Aku bawa bacaanku. Tanpa 'baju' plastik mengusik pengunjung sebelumnya untuk menyobek sampul itu. Lalu aku mutar kiri, ke MiniResto 'Gaul'. Di depan meja counter, aku berkata, “Wedang Jahe. Hanget yah.”
“Baik.” Pelayan itu senyum lebar.
Wedang jahe di hadapanku. Aku bayar pesananku.

Aku singkap lembaran pada bab Prolog. Pilih bangku dekat jendela tembus pandang MediaGaul.
Hanya lima orang termasuk aku di restoran ini.

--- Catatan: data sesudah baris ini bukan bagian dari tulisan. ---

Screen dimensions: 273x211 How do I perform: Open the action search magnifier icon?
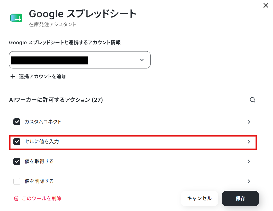[x=252, y=100]
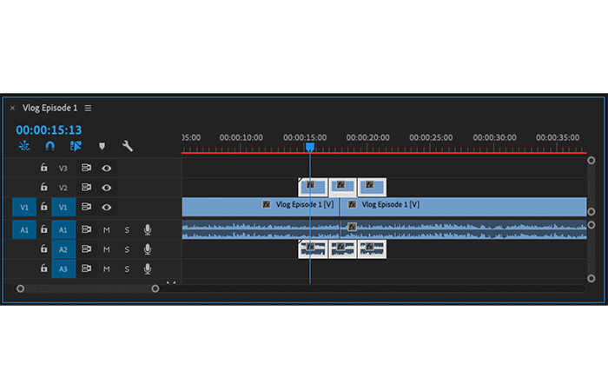Click the horizontal zoom scrollbar handle

88,288
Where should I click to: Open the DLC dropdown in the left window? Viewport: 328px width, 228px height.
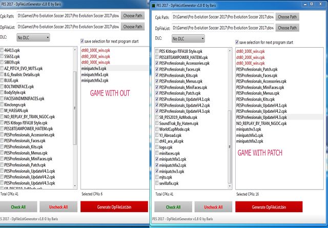tap(33, 37)
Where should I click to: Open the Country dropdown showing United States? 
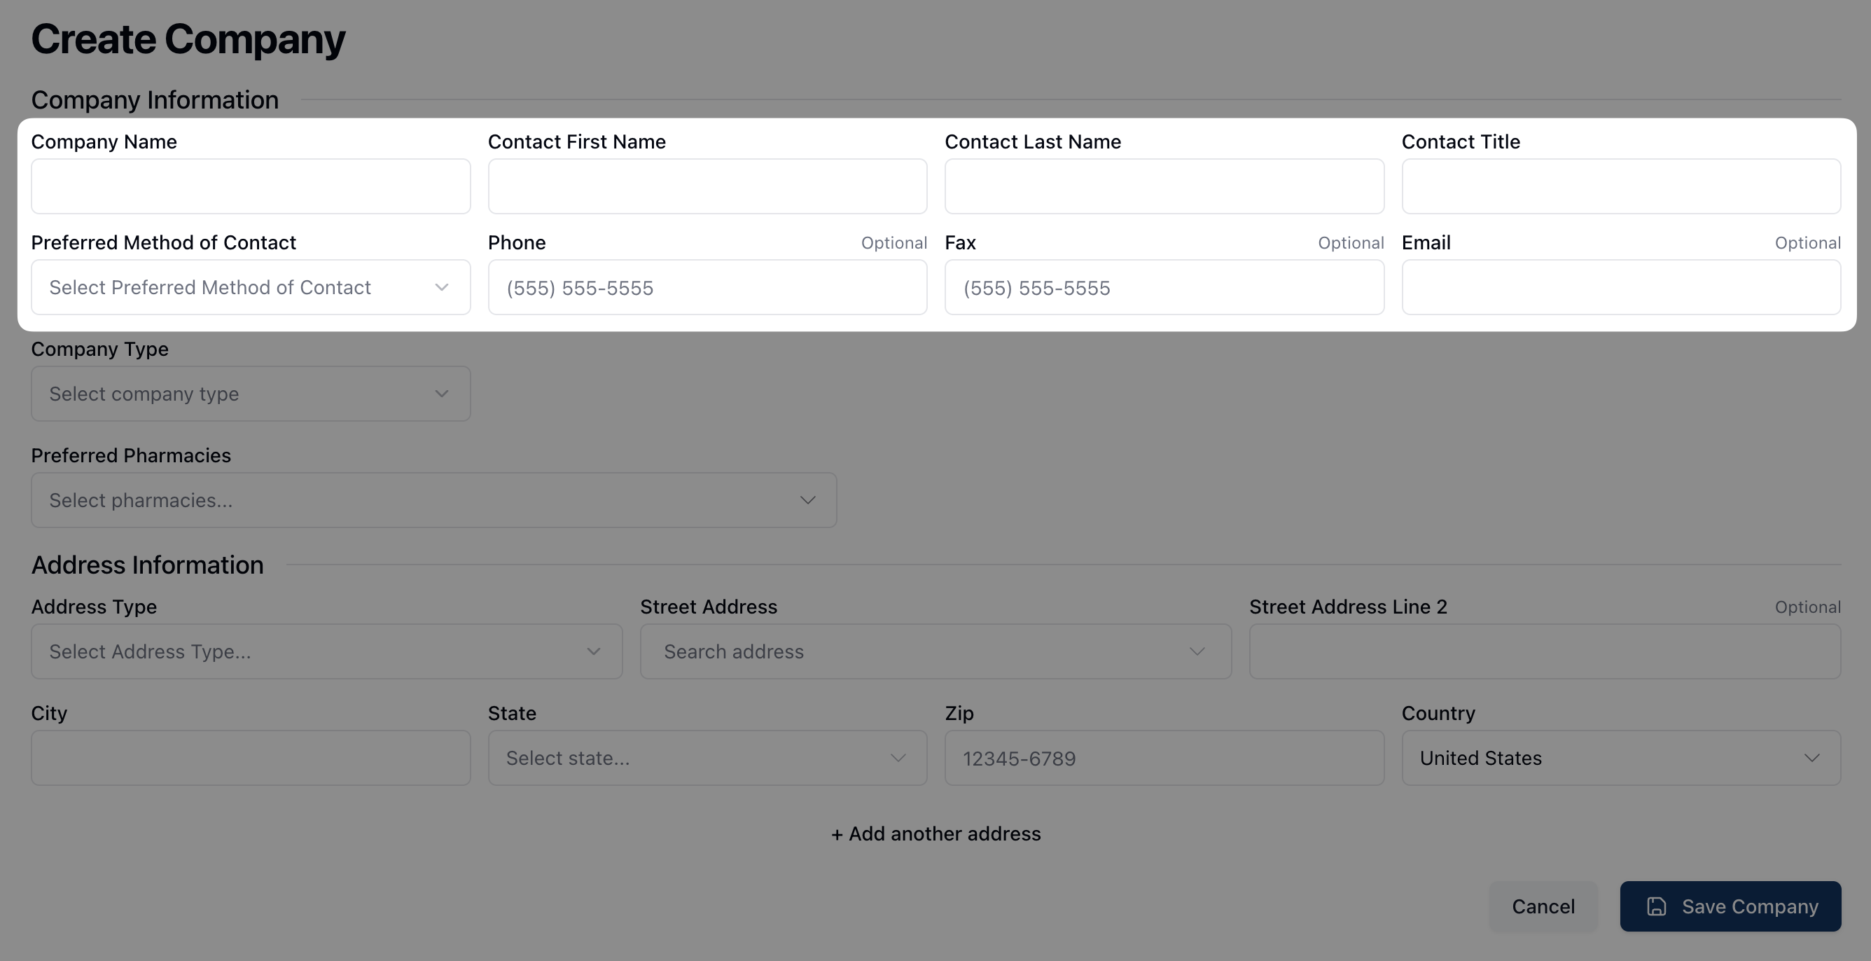point(1620,758)
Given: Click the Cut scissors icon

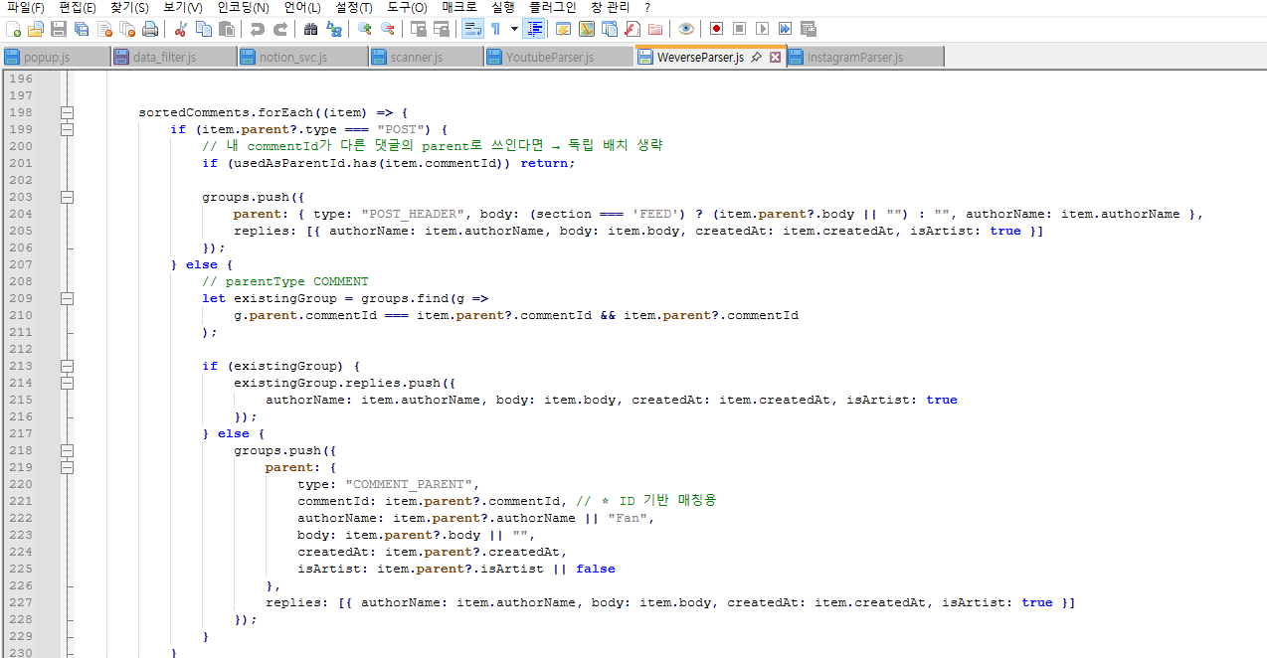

Suasana dingin rupanya tak menyurut semangat pengunjung. Mereka mulai penuhi toko buku.

Di resto yang ku duduk sekarang.
Aduh... Kenapa sih perutku mendadak gak enak. Pengen buang angin melulu. Aku terus membaca. Tunggu! Wedang jaheku. Sayang kan terbuang percuma.
Makin lama perutku mules. Aku tak mau. Sebelum suara itu nyaring mengeruak. Bau menguar. Harus  pulang. SEGERA. Minggu depan kusambung.

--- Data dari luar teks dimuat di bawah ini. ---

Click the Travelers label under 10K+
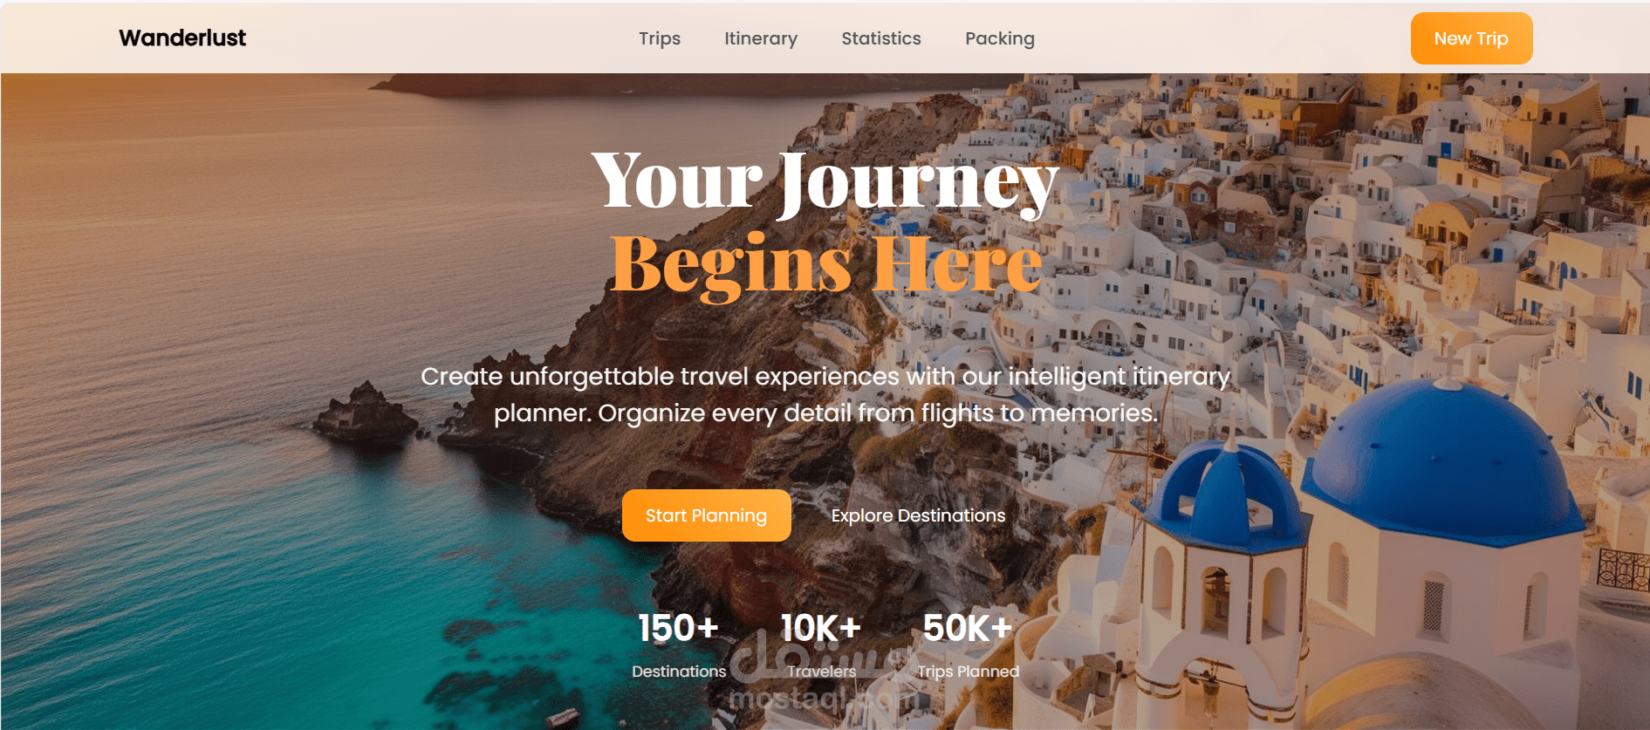[821, 672]
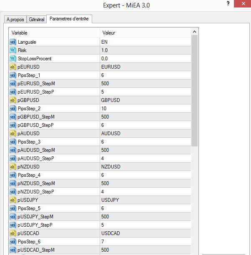Click the string icon beside pGBPUSD

tap(13, 100)
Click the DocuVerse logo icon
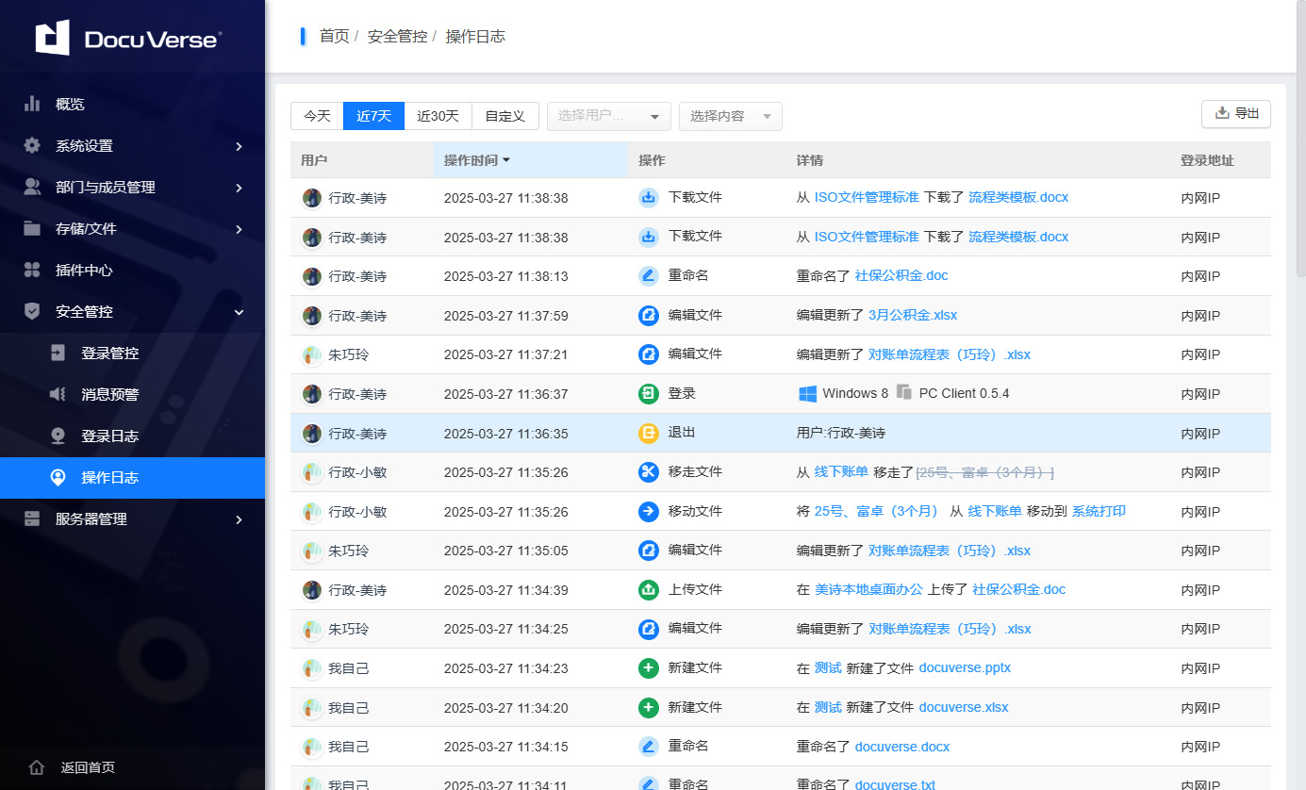The image size is (1306, 790). pyautogui.click(x=53, y=38)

Lalu aku sengaja menaruh buku ini di  pojok rak supaya aku ingat minggu mendatang.

Manager MediaGaul memotong jalanku tapi ia terpaku dan mempersilakan aku. Di bawah kacamatanya terbentuk senyuman. Aku mengangguk. Aku melenggang keluar. Aku yakin dia sangat mengenalku dengan baik.
***
Tak banyak pembeli datang ke toko malam ini. Bukan tanggal tua. Apa cuaca dingin, malas keluar.

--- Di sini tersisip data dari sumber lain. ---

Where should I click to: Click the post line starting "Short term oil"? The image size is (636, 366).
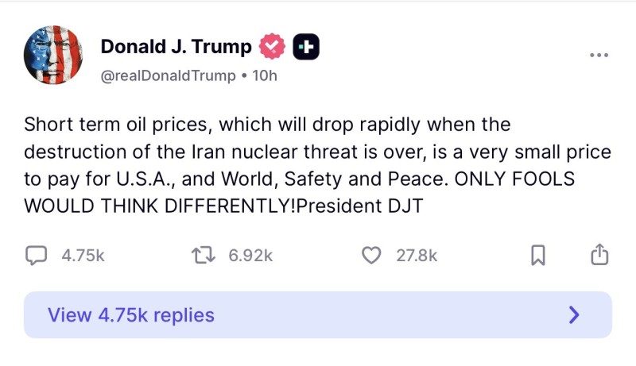coord(267,125)

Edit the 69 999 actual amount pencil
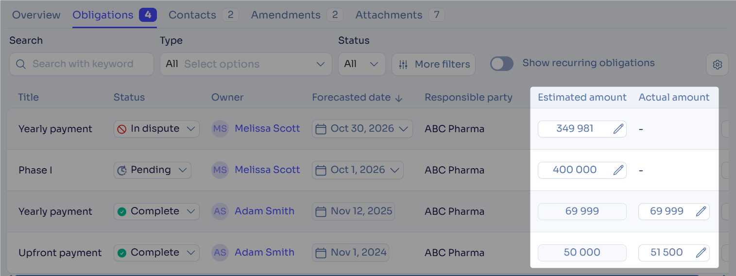click(701, 211)
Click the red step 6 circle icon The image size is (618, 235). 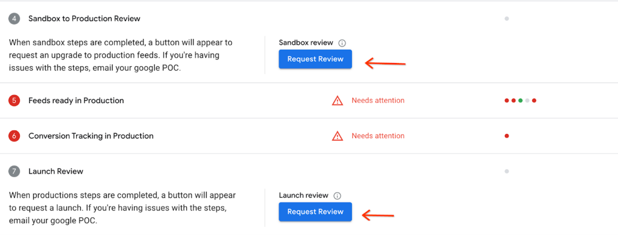click(14, 136)
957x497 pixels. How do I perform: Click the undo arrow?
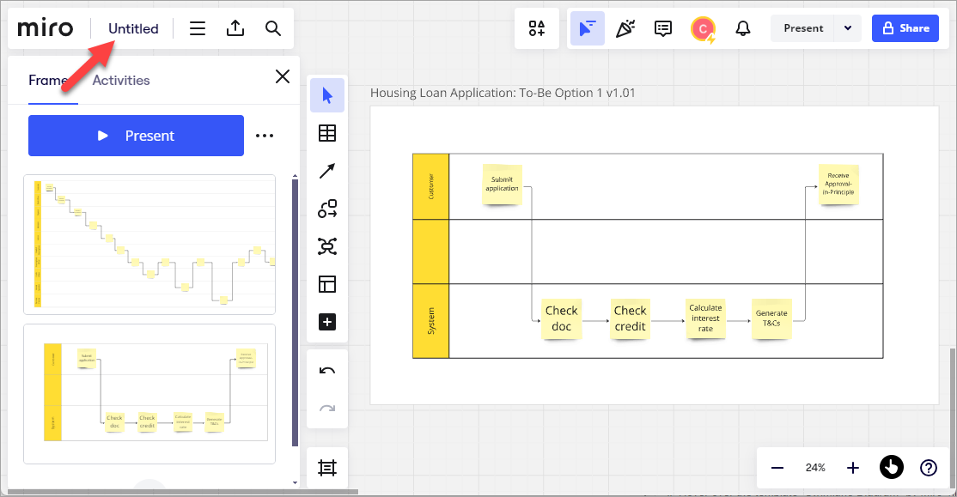coord(327,371)
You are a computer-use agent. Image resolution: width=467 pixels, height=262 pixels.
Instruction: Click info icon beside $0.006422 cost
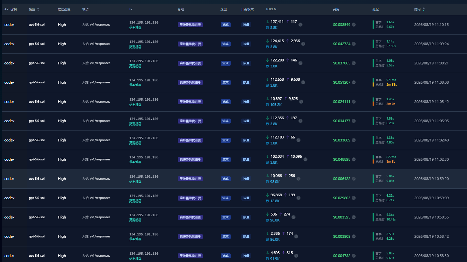pyautogui.click(x=354, y=179)
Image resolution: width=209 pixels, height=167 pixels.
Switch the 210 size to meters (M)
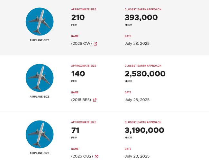[76, 25]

Aku  menarik pintu besi. Bertepatan  melihat seseorang... Rambut panjang, berkulit sawo matang.
***
Aku jalan kaki, pulang awal jauh dari rencana. Kudengar suara tarikan pintu besi merapat keras. Seorang pria mengunci pintu.
***
Aku membalikkan badan. Mataku menyapu kerumunan orang. Fokus retinaku memusat pada seseorang melintas tadi.
***
“Orang itu kenapa lihat aku? Mandang aku terus...”
***
Ia perhatikan aku sambil berlalu.
***
Cahaya lampu depan mobil menyilaukan mataku. Tiiiiitt... Aku menghindar.
***
Mobil hitam itu menghalangi pandanganku. Begitu pula kami.
***
Belakang mobil baru saja menjauh dari wajahku. “Apa ia masih di sana?” Beat jantungku...dari ketukan pelan menjadi cepat.”
***
Bola mataku, kau, berserodok. “Dia masih memandangku.”
***
Salah satu penerangan menyoroti jalan raya. Pria tua berkulit gelap nyandar di tiang lampu. Tinggi menjulang. Kebagian pendaran cahaya. Duduk bersila. Ia memejamkan mata, lenturkan tubuhnya lemah gemulai. Mengayun dengan iringan petikan jari. Seolah ia seorang terpencil di suatu tempat luas yang tak berpenghuni.

“Petikan senar si empunya jemari besar dan lengan kokoh. Tak tahu apa nama alat musik itu. Sejenis gitar. Mengalunkan nada-nada lembut.”
Mungkin inilah sebagian orang bertanya-tanya, tak terkecuali aku.
***
Jantung di dadaku berdegup. Meronta tak normal. Mengapa pula tatapan kita rembuk dan lama...
***
Apakah aku perlu menghampirinya.
***
Kakiku tertegun. “Ngapain sih aku bengong?”